***** MATERIAL PROVIDED *****
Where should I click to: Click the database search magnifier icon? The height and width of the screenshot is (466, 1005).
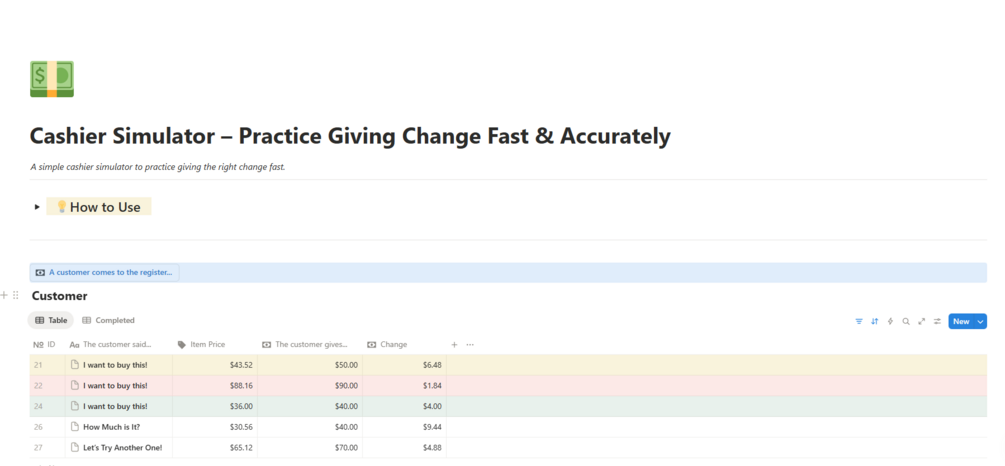coord(906,321)
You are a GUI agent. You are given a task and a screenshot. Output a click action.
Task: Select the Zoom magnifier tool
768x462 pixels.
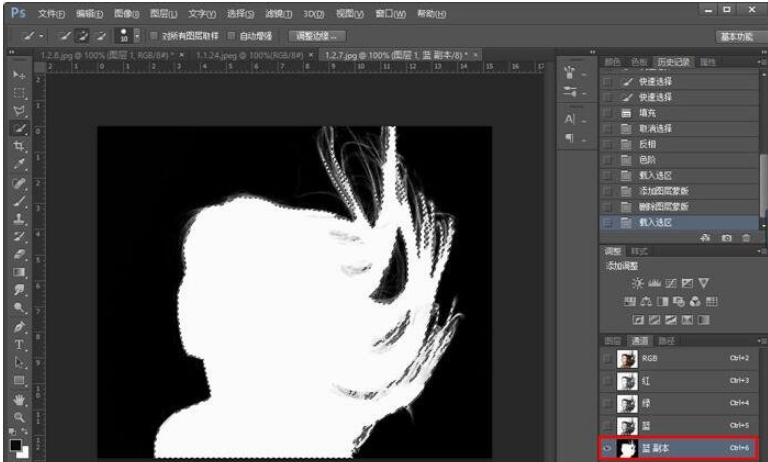click(19, 414)
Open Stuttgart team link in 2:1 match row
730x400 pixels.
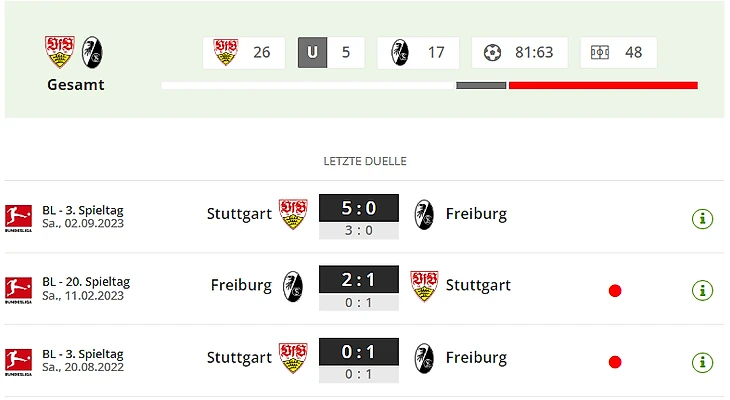click(478, 285)
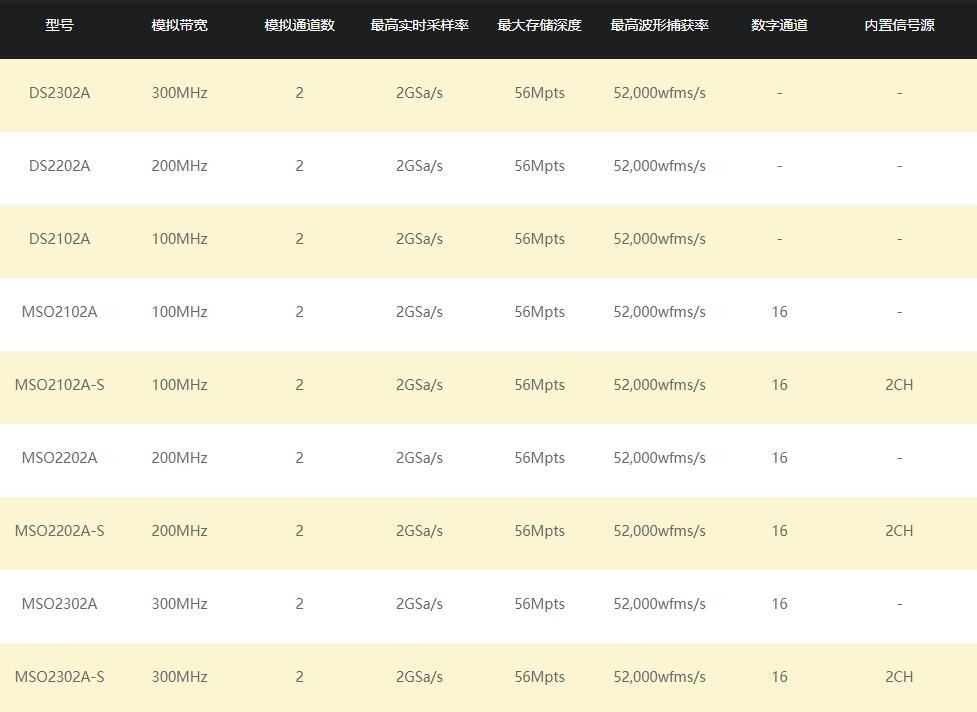Click the 模拟通道数 column header
Screen dimensions: 977x712
[299, 25]
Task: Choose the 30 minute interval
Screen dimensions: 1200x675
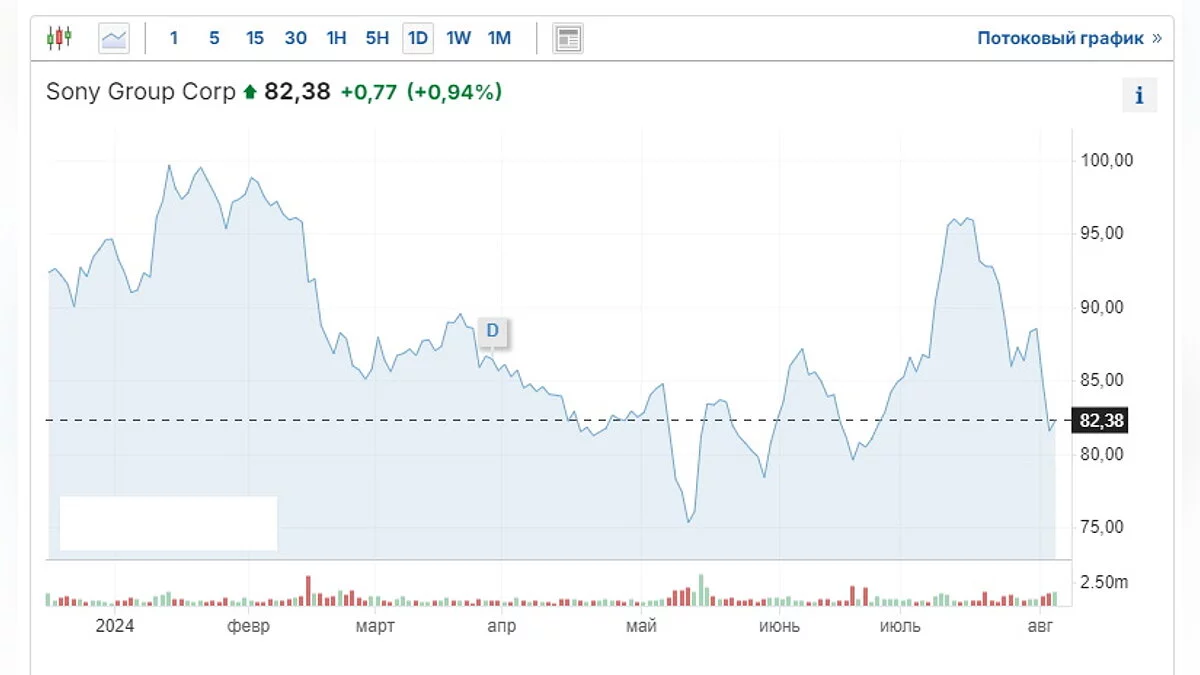Action: (x=295, y=39)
*****
Repeat the records above word for word. Pictures stay out of the copy.

Where should I click to: Click the database search magnifier icon? The height and width of the screenshot is (466, 1005).
coord(906,321)
You are a GUI agent. You are given a task and a screenshot. Output a click action.
Task: Select the Zoom magnifier tool
768x462 pixels.
click(19, 414)
Open Stuttgart team link in 2:1 match row
730x400 pixels.
click(478, 285)
Click the 模拟通道数 column header
Screen dimensions: 977x712
[299, 25]
Task: Choose the 30 minute interval
Screen dimensions: 1200x675
Action: (x=295, y=39)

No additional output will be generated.